Lieske Voget
15 Seiten · 4,51 EUR
(September 2009)
Aus der Einleitung der Herausgeber:
Lieske Voget fragt in ihrem Beitrag, was es für eine Theorie starker Nachhaltigkeit bedeuten würde, den Fähigkeitenansatz von Martha Nussbaum ernst zu nehmen. Ott und Döring würden zwar der Gerechtigkeit gegenüber heutigen Generationen einen absoluten Standard nach Martha Nussbaums Fähigkeitenansatz zugrundelegen, diesen jedoch im Falle der intergenerationellen Gerechtigkeit um einen weitergehenden, egalitär-komparativen Standard ergänzen. Voget stellt dazu zwei Fragen: 1) Kann Lebensqualität, verstanden gemäß Nussbaums Fähigkeitenansatz, überhaupt sinnvoll gesteigert werden? 2) Was bedeutet es eigentlich mit dem egalitär-komparativen Standard zu fordern, es solle zukünftigen Generationen nicht schlechter gehen als uns? Bezüglich der ersten Frage kommt Voget zu dem Schluss, dass Nussbaum eine solche Steigerung zwar als möglich ansieht, Voget selbst jedoch diese Möglichkeit als unwahrscheinlich einschätzt.
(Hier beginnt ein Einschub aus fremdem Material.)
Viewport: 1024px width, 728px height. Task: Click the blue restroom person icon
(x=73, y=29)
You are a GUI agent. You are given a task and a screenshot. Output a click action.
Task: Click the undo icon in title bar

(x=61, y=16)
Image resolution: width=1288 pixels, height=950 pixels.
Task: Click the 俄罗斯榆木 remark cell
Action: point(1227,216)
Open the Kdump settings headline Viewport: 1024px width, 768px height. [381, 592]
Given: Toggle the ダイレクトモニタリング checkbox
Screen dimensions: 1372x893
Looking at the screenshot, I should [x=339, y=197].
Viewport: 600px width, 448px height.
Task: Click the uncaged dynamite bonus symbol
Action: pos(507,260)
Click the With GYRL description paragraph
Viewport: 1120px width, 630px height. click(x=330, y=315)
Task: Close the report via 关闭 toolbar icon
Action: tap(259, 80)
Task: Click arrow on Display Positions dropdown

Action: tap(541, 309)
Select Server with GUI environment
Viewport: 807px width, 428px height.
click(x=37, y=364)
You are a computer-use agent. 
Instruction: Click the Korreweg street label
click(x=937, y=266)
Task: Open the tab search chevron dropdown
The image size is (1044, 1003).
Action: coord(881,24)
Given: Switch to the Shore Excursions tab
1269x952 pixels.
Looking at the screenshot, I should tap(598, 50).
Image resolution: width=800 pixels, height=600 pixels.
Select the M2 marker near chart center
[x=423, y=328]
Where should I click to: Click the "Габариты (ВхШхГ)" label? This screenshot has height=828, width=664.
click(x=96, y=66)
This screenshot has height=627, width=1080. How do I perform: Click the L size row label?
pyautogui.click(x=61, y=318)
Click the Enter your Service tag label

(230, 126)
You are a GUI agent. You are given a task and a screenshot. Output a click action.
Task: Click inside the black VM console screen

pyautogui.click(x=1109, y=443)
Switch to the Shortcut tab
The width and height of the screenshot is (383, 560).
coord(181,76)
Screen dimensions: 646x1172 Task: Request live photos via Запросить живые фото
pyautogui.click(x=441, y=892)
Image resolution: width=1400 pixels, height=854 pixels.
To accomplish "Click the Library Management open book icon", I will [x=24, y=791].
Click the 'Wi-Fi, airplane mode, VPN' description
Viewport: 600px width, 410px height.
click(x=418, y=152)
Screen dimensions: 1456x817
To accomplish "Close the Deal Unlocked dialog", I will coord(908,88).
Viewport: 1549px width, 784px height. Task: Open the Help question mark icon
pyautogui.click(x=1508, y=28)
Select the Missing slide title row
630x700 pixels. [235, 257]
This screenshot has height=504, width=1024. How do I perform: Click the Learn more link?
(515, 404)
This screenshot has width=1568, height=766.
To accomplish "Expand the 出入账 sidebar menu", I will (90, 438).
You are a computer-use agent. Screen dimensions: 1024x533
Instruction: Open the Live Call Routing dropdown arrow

Bei der Beantwortung der zweiten Frage wirft sie Ott und Döring Unklarheit in der Bestimmung des „uns“ vor und merkt an, dass der egalitär-komparative Standard ihres Erachtens nur dann gelten solle, wenn alle aktuell lebenden Menschen bereits ein Leben führen können, welches mindestens dem absoluten Standard entspricht. Sie spricht sich damit für ein Primat des absoluten vor dem komparativen Standard aus.